In the 1860s, Samuel Butler, author of Erewhon and The Way of All Flesh, wanders through the wilds of New Zealand, contemplating recent scientific discoveries and their troubling implications for traditional religion and humanity's place in the cosmos. Nearly two hundred years later, a woman named Madeleine and a man named James meet at a coffeehouse, where they experience a profound intellectual connection over discussions of the poet Rilke and the promises and perils of AI. Madeleine exhibits a genius-level intelligence and the ability to quote large chunks of the Alice books from memory. Instantly smitten, James accompanies her on a trek through the New Zealand wilderness, a landscape of rivers that have claimed many lives. Alone in the wild, they battle sudden storms, fellow travelers with dubious intentions, and their own feelings of love and jealousy toward each other. Then, James makes a discovery about his companion that shakes him to his core.

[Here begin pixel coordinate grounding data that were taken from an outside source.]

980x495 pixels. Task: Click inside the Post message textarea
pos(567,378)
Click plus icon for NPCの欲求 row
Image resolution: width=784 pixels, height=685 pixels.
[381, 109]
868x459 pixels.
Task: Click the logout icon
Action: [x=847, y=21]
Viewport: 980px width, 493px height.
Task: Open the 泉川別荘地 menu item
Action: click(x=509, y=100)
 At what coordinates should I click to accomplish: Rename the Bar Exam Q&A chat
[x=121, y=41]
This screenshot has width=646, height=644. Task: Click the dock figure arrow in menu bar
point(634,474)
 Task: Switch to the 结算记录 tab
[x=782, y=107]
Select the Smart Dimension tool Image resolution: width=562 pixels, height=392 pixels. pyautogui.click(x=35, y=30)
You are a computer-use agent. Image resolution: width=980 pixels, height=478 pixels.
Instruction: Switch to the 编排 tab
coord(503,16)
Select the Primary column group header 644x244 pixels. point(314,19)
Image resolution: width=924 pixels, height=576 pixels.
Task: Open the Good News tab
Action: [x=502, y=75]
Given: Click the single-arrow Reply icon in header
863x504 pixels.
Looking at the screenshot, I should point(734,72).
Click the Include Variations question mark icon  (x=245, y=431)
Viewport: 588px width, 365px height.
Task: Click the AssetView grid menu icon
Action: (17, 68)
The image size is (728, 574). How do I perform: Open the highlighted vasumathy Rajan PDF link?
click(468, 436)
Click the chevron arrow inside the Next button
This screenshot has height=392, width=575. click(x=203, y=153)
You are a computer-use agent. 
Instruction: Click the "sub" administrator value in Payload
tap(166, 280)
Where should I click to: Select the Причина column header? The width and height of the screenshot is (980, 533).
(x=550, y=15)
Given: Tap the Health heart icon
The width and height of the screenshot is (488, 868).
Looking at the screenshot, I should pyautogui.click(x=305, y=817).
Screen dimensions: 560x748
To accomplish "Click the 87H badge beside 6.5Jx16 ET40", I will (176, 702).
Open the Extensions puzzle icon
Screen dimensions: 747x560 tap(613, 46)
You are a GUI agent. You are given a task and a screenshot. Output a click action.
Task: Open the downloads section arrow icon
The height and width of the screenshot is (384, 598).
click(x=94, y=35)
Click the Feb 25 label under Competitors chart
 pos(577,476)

This is a bold, ambitious novel, one that assumes the intelligence of its reader and doesn't pander. The meet-cute between Madeleine and James, along with the conversations that follow, in which they discuss anthropology, etymology, and the immortality of the soul, recalls the love affair between Jesse and Céline in the film Before Sunrise and its sequels. An early meeting with Madeleine on a beach carries echoes of the famous "ineluctable modality of the visible" sequence in Ulysses and Stephen Dedalus's life-altering vision of beauty in Portrait of the Artist as a Young Man. Rather jarringly, Samuel Butler reads the ESV translation of the Bible, published in 2001—a rare timeline lapse in a book whose period setting is otherwise impeccable. Here is a book thrilling in its audacity and sublime in its execution.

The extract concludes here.